Casaubon on his attempts to have feelings for Dorothea: "Hence he determined to abandon himself to the stream of feeling, and perhaps was surprised to find what an exceedingly shallow rill it was. As in droughty regions baptism by immersion could only be performed symbolically, so Mr. Casaubon found that sprinkling was the utmost approach to a plunge which his stream would afford him; and he concluded that the poets had much exaggerated the force of masculine passion."
(Indeed, I do wonder whether Dorothea and Mr. Casaubon ever had sexual relations.)
On Mary Garth: "Mary Garth, on the contrary, had the aspect of an ordinary sinner: she was brown; her curly dark hair was rough and stubborn; her stature was low; and it would not be true to declare, in satisfactory antithesis, that she had all the virtues. Plainness has its peculiar temptations and vices quite as much as beauty; it is apt either to feign amiability, or, not feigning it, to show all the repulsiveness of discontent: at any rate, to be called an ugly thing in contrast with that lovely creature your companion, is apt to produce some effect beyond a sense of fine veracity and fitness in the phrase. At the age of two-and-twenty Mary had certainly not attained that perfect good sense and good principle which are usually recommended to the less fortunate girl, as if they were to be obtained in quantities ready mixed, with a flavor of resignation as required."

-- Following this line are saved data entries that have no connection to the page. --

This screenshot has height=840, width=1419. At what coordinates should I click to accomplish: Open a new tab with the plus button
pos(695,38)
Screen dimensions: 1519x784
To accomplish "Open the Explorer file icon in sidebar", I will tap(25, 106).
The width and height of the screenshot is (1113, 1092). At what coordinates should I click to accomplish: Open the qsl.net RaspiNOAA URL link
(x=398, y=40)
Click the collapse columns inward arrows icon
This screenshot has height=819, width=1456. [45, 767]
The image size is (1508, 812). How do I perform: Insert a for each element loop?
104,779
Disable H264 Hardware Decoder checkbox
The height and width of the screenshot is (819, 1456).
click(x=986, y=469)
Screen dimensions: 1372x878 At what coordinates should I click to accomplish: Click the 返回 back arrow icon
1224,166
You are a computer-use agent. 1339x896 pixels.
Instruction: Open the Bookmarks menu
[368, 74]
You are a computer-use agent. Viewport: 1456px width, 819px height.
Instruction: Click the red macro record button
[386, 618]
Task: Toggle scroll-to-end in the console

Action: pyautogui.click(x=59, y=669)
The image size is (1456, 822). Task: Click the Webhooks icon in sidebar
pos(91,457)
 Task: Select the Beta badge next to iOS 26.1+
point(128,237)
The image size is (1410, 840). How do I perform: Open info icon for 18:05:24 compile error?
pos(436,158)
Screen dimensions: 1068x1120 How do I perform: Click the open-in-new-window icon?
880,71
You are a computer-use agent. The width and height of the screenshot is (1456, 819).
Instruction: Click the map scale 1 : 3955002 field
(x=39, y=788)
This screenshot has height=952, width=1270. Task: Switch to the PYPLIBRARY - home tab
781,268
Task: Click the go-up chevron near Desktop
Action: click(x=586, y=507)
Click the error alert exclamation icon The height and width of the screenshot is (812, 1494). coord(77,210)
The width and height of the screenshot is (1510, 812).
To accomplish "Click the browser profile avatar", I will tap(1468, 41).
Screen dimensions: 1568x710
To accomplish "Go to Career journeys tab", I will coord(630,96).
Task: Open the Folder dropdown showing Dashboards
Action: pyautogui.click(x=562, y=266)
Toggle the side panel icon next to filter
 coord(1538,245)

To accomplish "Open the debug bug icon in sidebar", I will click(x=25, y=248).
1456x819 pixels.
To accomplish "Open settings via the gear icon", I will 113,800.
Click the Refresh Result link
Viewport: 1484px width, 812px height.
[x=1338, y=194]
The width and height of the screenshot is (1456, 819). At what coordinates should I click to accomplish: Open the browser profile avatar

Will Ladislaw and his friend the German painter Adolf Naumann encounter Dorothea in Rome: "They were just in time to see another figure standing against a pedestal near the reclining marble; a breathing blooming girl, whose form, not shamed by the Ariadne, was clad in Quakerish gray drapery; her long cloak, fastened at the neck, was thrown backward from her arms, and one beautiful ungloved hand pillowed her cheek, pushing somewhat backward the white beaver bonnet which made a sort of halo to her face around the simply braided dark-brown hair. She was not looking at the sculpture, probably not thinking of it: her large eyes were fixed dreamily on a streak of sunlight which fell across the floor."
Ladislaw on Dorothea: "Whatever else she might be, she was not disagreeable. She was not coldly clever and indirectly satirical, but adorably simple and full of feeling. She was an angel beguiled. It would be a unique delight to wait and watch for the melodious fragments in which her heart and soul came forth so directly and ingenuously. The Æolian harp again came into his mind."
Caleb Garth's philosophy: "Caleb Garth often shook his head in meditation on the value, the indispensable might of that myriad-headed, myriad-handed labor by which the social body is fed, clothed, and housed. It had laid hold of his imagination in boyhood. the echoes of the great hammer where roof or keel were a-making, the signal-shouts of the workmen, the roar of the furnace, the thunder and plash of the engine, were a sublime music to him; the felling and lading of timber, and the huge trunk vibrating star-like in the distance along the highway, the crane at work on the wharf, the piled-up produce in warehouses, the precision and variety of muscular effort wherever exact work had to be turned out, -- all these sights of his youth had acted on him as poetry without the aid of the poets, had made a philosophy for him without the aid of philosophers, a religion without the aid of theology."
There are many more, and I know I have not found again some of the very best passages.